MAGE stands for Multiscale Atmosphere Geospace Environment. The model tracks a region roughly 1.6 million kilometers (about 1 million miles) around Earth — a zone where solar particles crash into our planet's magnetic field and upper atmosphere. Earlier models looked at this space in pieces. MAGE stitches everything together, like how weather forecasts combine oceans, air, and land into one picture.
"We're trying to learn to understand it as a complex system, just like weather prediction or climate prediction," says Slava Merkin, who leads the NASA DRIVE Science Center for Geospace Storms at the Applied Physics Lab.

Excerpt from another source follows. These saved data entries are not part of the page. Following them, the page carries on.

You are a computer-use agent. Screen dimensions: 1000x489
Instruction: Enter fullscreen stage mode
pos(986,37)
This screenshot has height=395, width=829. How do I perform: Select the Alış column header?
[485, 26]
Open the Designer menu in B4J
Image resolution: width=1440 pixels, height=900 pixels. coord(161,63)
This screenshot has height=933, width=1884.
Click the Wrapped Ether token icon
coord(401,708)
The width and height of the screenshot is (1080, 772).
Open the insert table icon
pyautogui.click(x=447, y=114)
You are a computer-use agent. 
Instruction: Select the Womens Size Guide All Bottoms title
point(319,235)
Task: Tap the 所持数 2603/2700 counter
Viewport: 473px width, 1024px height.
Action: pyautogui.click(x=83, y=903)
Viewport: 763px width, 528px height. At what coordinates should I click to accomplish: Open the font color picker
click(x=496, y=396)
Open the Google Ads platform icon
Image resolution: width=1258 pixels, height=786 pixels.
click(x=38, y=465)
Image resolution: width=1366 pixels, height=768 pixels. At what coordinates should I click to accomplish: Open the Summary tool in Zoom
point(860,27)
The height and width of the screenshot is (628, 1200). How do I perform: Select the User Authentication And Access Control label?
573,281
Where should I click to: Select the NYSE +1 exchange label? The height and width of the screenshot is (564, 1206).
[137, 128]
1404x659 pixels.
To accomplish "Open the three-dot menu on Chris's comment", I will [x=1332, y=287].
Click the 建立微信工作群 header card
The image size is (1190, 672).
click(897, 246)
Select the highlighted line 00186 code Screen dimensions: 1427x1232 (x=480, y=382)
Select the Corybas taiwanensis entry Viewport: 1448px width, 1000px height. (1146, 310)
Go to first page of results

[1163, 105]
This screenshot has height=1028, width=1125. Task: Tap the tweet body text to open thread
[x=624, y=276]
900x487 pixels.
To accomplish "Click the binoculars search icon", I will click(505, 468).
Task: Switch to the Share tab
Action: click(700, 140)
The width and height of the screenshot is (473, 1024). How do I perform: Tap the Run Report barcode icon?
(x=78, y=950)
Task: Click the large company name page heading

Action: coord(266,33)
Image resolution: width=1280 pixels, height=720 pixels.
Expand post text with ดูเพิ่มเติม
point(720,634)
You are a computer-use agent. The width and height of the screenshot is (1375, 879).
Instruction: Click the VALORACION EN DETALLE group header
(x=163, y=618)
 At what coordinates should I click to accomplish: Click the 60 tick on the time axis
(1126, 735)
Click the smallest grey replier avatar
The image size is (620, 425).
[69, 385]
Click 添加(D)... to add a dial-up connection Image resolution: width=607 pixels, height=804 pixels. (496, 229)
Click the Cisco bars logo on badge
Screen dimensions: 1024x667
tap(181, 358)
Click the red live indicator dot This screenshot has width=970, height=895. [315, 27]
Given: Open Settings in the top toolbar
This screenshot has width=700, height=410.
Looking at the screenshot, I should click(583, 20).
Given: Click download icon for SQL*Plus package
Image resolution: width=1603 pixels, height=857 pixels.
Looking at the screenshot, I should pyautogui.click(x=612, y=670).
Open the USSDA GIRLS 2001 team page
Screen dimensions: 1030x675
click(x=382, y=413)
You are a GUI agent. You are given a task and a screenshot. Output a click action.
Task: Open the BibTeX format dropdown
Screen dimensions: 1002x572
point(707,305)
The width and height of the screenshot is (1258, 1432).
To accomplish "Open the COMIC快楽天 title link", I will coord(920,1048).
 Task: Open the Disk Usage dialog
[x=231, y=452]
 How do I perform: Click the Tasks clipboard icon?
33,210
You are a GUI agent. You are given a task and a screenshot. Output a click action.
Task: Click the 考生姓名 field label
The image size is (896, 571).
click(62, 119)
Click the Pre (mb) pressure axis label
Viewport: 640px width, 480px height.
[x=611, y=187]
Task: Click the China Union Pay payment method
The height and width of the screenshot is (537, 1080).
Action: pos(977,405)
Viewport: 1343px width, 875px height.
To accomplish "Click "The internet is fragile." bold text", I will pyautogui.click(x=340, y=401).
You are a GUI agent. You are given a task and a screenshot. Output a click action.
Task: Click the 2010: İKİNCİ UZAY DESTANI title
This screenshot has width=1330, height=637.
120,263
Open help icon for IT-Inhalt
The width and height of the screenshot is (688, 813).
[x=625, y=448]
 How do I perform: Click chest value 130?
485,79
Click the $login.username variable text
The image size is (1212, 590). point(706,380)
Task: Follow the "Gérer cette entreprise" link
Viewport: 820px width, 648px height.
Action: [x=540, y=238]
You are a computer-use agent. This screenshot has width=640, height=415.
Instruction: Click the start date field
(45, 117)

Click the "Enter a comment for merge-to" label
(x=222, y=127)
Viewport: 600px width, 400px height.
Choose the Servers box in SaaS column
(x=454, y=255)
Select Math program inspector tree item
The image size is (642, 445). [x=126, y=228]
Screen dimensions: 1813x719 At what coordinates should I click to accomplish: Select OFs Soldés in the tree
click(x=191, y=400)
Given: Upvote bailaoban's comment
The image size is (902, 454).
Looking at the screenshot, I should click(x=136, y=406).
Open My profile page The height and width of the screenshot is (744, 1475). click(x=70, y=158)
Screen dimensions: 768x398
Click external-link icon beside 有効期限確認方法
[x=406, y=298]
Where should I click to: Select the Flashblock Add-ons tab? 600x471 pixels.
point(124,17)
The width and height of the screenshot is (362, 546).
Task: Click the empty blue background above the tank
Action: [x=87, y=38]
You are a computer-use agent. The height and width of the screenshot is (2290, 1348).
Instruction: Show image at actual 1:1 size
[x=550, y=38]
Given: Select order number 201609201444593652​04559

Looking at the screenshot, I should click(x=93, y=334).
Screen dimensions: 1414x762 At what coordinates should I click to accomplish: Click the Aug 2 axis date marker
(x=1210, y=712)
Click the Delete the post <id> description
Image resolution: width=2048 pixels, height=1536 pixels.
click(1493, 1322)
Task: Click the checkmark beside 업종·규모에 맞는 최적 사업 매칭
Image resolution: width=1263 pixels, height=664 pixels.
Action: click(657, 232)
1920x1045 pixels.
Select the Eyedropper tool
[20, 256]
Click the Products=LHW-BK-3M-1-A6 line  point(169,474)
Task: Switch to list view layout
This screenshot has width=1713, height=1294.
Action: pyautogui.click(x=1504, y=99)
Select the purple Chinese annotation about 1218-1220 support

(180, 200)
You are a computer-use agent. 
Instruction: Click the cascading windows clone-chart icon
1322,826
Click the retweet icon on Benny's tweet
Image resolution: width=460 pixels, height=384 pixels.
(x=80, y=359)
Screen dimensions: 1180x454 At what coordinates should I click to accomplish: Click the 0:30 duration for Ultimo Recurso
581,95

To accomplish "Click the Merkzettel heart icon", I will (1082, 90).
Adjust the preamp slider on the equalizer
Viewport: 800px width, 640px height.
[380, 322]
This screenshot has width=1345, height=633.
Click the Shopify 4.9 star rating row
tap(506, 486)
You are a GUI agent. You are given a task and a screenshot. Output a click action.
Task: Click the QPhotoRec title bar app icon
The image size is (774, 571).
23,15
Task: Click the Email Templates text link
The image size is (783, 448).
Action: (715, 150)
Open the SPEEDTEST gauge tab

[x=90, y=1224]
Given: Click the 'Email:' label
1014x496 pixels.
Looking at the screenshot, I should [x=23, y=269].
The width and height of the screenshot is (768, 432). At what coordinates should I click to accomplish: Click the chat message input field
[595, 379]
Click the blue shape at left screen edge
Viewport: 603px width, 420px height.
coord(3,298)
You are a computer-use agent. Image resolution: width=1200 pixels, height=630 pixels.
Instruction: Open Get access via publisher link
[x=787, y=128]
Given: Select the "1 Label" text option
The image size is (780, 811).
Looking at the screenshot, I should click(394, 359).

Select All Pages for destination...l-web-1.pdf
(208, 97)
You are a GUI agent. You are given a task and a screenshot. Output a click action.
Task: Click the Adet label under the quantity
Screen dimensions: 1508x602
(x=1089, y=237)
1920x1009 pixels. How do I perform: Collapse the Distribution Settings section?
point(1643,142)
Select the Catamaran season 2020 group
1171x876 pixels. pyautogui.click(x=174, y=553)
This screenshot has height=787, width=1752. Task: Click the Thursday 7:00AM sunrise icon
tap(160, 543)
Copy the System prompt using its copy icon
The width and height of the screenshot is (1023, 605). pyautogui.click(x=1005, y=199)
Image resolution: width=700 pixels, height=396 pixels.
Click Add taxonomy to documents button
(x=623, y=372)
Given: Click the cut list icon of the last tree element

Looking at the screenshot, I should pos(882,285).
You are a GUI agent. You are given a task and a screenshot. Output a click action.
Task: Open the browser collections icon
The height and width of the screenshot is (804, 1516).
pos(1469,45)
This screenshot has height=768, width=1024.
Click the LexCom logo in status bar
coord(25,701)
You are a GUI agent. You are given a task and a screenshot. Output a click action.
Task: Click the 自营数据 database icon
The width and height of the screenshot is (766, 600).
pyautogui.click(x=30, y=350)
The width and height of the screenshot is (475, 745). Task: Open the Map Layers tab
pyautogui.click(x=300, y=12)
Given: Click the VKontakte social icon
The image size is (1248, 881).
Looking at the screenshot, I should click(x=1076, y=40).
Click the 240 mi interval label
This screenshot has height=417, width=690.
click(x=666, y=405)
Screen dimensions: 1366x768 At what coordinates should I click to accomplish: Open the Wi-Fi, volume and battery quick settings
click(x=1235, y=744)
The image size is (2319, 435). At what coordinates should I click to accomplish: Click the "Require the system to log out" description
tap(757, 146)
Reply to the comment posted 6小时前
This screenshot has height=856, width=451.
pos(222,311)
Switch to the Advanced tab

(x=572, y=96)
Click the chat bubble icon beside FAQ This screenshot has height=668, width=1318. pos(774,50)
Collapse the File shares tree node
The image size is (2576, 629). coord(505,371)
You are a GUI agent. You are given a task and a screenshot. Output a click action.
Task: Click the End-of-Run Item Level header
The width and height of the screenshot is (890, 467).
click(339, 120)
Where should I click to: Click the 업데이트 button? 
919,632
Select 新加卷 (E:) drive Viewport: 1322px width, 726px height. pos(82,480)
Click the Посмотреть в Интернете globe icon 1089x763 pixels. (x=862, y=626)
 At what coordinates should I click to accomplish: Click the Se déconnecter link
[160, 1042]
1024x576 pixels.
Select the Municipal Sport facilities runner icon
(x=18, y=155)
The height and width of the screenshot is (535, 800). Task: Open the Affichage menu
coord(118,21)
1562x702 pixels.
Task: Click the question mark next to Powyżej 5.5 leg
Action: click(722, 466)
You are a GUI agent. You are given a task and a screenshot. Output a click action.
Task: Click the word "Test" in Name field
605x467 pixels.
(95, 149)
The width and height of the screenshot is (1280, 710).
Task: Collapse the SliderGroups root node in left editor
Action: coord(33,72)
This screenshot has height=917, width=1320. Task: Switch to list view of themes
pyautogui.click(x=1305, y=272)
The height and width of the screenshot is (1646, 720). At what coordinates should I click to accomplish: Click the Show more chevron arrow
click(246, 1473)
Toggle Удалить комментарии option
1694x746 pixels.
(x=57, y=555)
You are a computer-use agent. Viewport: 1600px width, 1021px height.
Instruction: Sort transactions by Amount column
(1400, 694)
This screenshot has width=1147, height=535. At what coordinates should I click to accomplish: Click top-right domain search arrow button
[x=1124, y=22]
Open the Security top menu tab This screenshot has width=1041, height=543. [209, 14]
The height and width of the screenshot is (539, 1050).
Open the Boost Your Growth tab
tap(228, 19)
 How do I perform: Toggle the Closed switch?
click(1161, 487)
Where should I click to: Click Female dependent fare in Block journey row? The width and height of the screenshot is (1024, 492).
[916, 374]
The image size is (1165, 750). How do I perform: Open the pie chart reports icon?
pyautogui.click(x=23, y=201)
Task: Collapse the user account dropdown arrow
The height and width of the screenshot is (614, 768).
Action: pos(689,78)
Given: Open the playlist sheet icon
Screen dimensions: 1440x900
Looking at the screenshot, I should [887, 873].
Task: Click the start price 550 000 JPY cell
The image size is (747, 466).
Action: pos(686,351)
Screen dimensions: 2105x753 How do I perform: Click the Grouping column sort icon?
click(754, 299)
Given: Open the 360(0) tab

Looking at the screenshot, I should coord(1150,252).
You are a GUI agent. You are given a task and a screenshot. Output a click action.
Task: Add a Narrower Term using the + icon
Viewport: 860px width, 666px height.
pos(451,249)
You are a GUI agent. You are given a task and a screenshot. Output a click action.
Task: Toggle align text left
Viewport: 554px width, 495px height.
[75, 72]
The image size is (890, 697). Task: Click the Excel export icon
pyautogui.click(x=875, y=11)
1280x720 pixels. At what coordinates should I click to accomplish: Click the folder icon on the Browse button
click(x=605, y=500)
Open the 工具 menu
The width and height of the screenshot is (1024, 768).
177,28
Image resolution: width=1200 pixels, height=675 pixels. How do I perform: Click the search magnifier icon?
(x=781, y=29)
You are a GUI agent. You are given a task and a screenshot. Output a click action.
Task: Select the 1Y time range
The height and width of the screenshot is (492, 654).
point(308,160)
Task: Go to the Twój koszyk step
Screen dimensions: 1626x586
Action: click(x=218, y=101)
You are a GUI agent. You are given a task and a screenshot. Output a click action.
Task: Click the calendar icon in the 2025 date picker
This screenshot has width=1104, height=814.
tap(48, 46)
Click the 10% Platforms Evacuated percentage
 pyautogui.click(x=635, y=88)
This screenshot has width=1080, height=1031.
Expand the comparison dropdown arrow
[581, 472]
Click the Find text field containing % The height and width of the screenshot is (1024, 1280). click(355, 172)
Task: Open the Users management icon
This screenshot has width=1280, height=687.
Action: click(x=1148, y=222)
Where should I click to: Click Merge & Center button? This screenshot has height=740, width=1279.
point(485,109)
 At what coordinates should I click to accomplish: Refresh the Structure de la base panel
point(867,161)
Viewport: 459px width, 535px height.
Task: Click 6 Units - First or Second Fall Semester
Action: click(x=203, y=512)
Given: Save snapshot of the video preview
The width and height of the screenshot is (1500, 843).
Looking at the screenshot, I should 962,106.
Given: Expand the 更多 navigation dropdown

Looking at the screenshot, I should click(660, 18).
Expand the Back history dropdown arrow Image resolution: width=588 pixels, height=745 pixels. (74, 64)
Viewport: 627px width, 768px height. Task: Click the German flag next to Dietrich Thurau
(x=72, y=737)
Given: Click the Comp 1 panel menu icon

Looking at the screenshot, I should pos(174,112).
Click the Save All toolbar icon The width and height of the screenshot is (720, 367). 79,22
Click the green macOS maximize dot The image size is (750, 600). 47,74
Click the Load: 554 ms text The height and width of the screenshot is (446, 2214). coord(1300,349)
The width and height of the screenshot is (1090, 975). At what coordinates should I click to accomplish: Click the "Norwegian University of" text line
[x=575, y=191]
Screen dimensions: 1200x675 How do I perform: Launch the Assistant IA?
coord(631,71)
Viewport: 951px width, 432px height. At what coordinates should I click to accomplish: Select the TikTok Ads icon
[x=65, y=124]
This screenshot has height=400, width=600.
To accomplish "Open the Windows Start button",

The model has already proven useful. When dozens of newly launched Starlink satellites lost altitude in February 2022 after a solar storm, MAGE showed how the storm heated Earth's upper atmosphere, making the air thicker and pulling the satellites down. During a giant solar storm in May 2024 — one of the strongest in over two decades — researchers used the model to trace how disruptions spread as GPS signals wobbled and auroras appeared far from the poles.
Ian Cohen, a space physicist at the lab, says the stakes keep rising as humans put more stuff into space. "We don't really know when these storms are going to happen, how intense they'll be, or how long they'll last," he says.
The team released MAGE as a free, open-source tool in 2025 so scientists worldwide can use it. The goal isn't to stop solar storms — nothing can — but to understand what happens when they hit. And that understanding might be the difference between prepared and powerless when the next great storm comes.